Dilmar enumerou que teve convites para filiação do Podemos, liderado pelo presidente da Assembleia Legislativa, deputado Max Russi, do ex-secretário Mauro Carvalho, presidente do PRD e do vice-governador Otaviano Pivetta, do Republicanos.
Parlamentar vai aguardar o prazo da janela partidária, que começou semana passada, e vai até o dia 4 de abril, para definir sobre troca partidária. O prazo é quando deputados estaduais e deputados federais podem trocar de partido sem perder o mandato, segundo a legislação eleitoral.
"Eu estou analisando, vou ver, vou sentar com o governador Mauro Mendes para tratar internamente, e com o senador Jayme Campos, que são as lideranças maiores do nosso partido, do União Brasil”, argumentou.
O deputado disse que fará a escolha com calma junto ao seu grupo político. “Vou analisar, e tem até o dia 3 ou 4 de abril para a definição de qual procedimento ou qual é o engajamento que eu vou fazer para disputar a reeleição de deputado estadual”, disse.
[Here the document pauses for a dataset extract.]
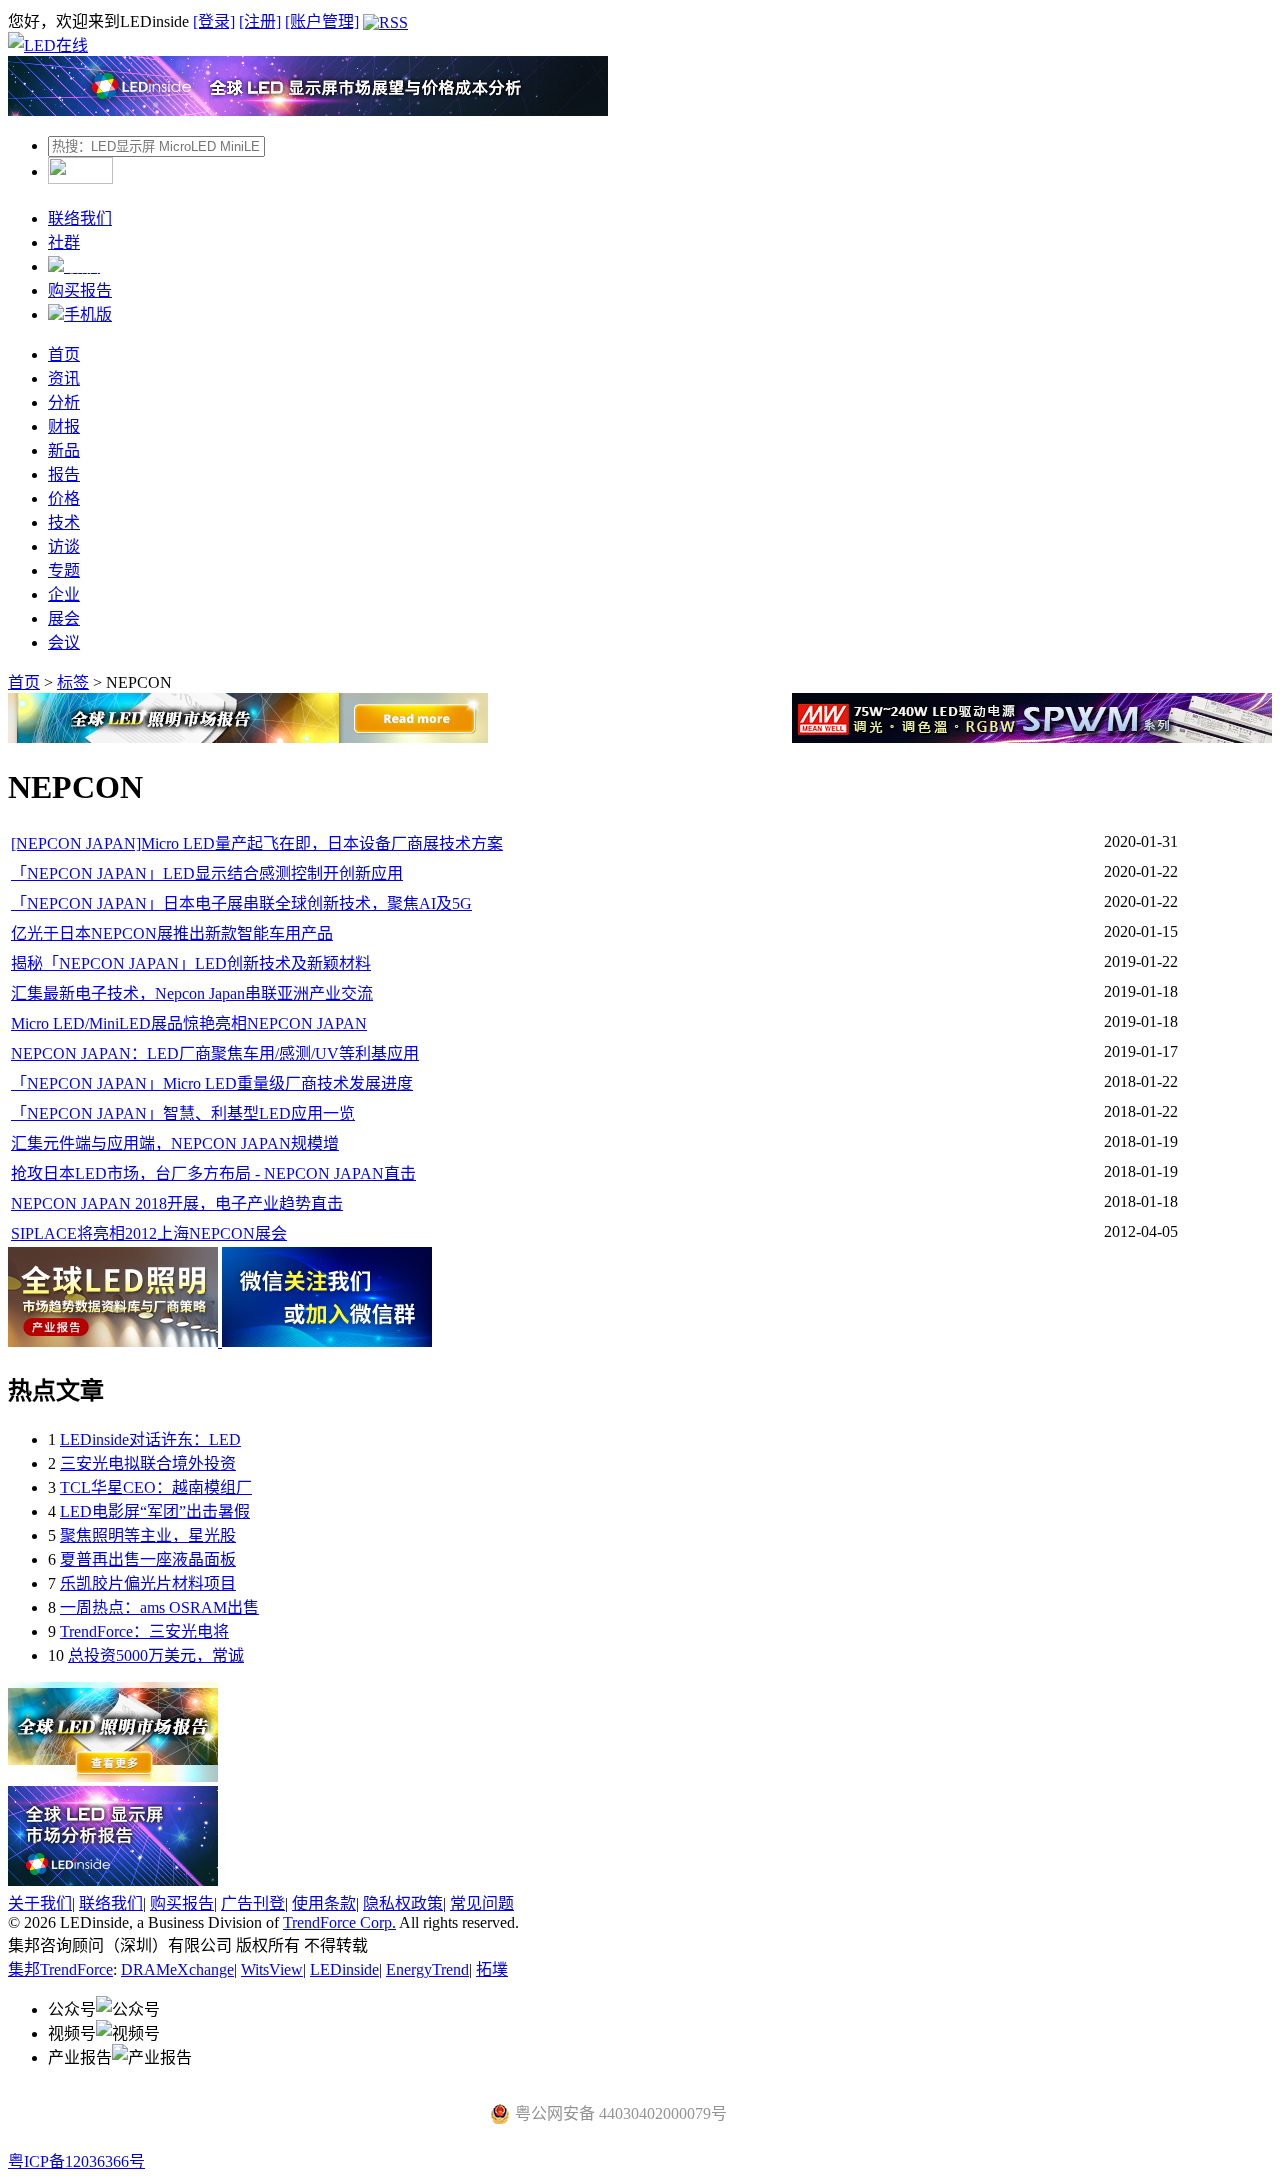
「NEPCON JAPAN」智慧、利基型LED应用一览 (183, 1113)
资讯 (64, 378)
O deputado disse que a sua decisão de sair do partido se deve a uma reclamação de deputados. Ele não explicou que tipo de questionamento.
“Por questionamento interno de alguns colegas deputados ou alguém que me questionou, eu não me senti bem, eu acho que eu tenho hoje partido para eu ir, sem problema nenhum”, explicou.
O deputado afirmou que algumas pessoas que são ligadas a ele, que querem ser candidatos também a deputado estadual, vão acompanhá-lo.
Atrito
No mês passado ele teve atrito e bate-boca público com o deputado Eduardo Botelho (União), parlamentar que Dilmar não incluiu nem como membro na Comissão de Constituição e Justiça (CCJ), e da qual tornou-se presidente. Botelho tinha intenção de continuar como presidente da comissão.
Botelho abandonou o bloco partidário interno que compunha com Dilmar e pediu ajuda à deputada Janaina Riva, que o indicou para compor a CCJ. A comissão é a mais importante do Legislativo, por onde passam todos os projetos antes de serem votados.
Dilmar já avisou também ao governador que a provável saída do partido coincide com a entrega da função de líder, exercida nos últimos sete anos da gestão Mendes.